Offenheit der Formen. Gefährlich für Behörden, beliebt bei Künstler:innen
Die Scheinheiligkeit des sogenannten realen Sozialismus verführte viele Menschen, die sich durch Beruf und Berufung der Verbesserung der Welt verschrieben hatten, zu dem Glauben, ihre utopischen Projekte könnten Realität werden. Ungeachtet aller Rückschläge hielt sich dieser Glaube, da die Erfahrung lehrte, dass nützliche Ideen bisweilen erfolgreich verwirklicht werden konnten. Denn in einem System, in dem der Staat alle Lebensbereiche kontrollierte, konnten auch schwierige Vorhaben durchgesetzt werden, wenn sie gesellschaftlichen Nutzen brachten. Der sozialistische Alltag blieb jedoch meist weit hinter diesem Ideal zurück. Dennoch gelang es einigen Künstler:innen, mit Kreativität und Beharrlichkeit bleibende Werke zu schaffen, deren Innovationskraft auch Jahre später nicht an Relevanz verlor, selbst wenn die Arbeiten nicht vollständig realisiert wurden.
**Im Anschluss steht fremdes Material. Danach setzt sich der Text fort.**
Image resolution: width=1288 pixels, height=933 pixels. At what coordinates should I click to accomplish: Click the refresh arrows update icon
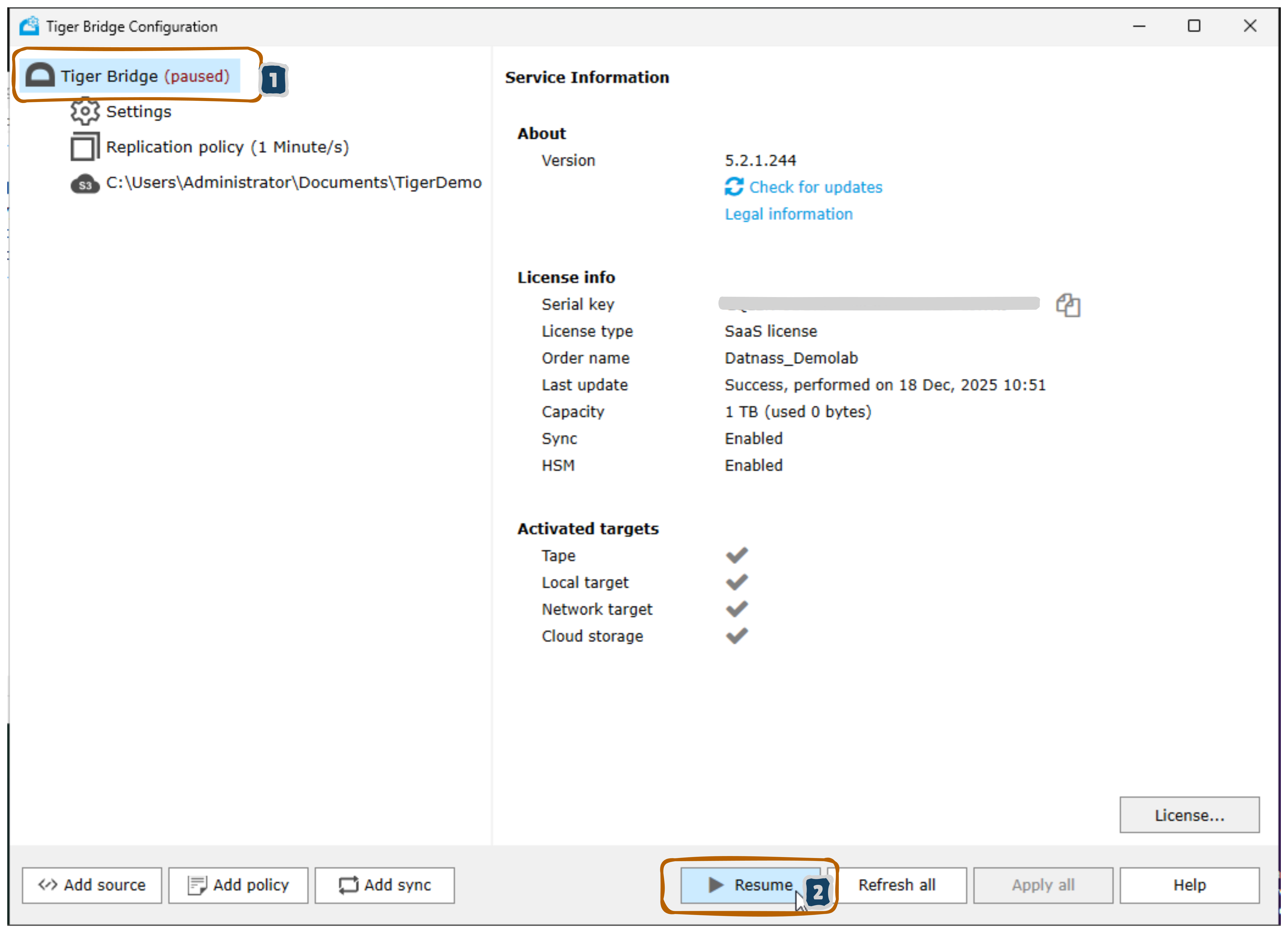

Oskar Hansen (1922–2005) und Teresa Kruszewska (1927–2014) verband das Bekenntnis zu ihren Idealen, ihre Ablehnung von Kompromissen und die Zielstrebigkeit, ihre Ideen zu verwirklichen. Vielleicht waren beide von ihrer Tätigkeit an der Warschauer Kunstakademie beeinflusst, an der kreatives Experimentieren gefördert wurde. Selbst die Einschränkungen des sozialistischen Systems konnten unkonventionelle Ideen nicht verhindern. Die Lockerung von Zensur und Kontrolle nach dem Tod Stalins ermöglichte die Entwicklung moderner Tendenzen in der polnischen Gesellschaft. Abstrakte Malerei sowie offene Formen in Bildhauerei und Design wurden beliebter und spiegelten die Sehnsucht nach gesellschaftlicher Freiheit und Offenheit.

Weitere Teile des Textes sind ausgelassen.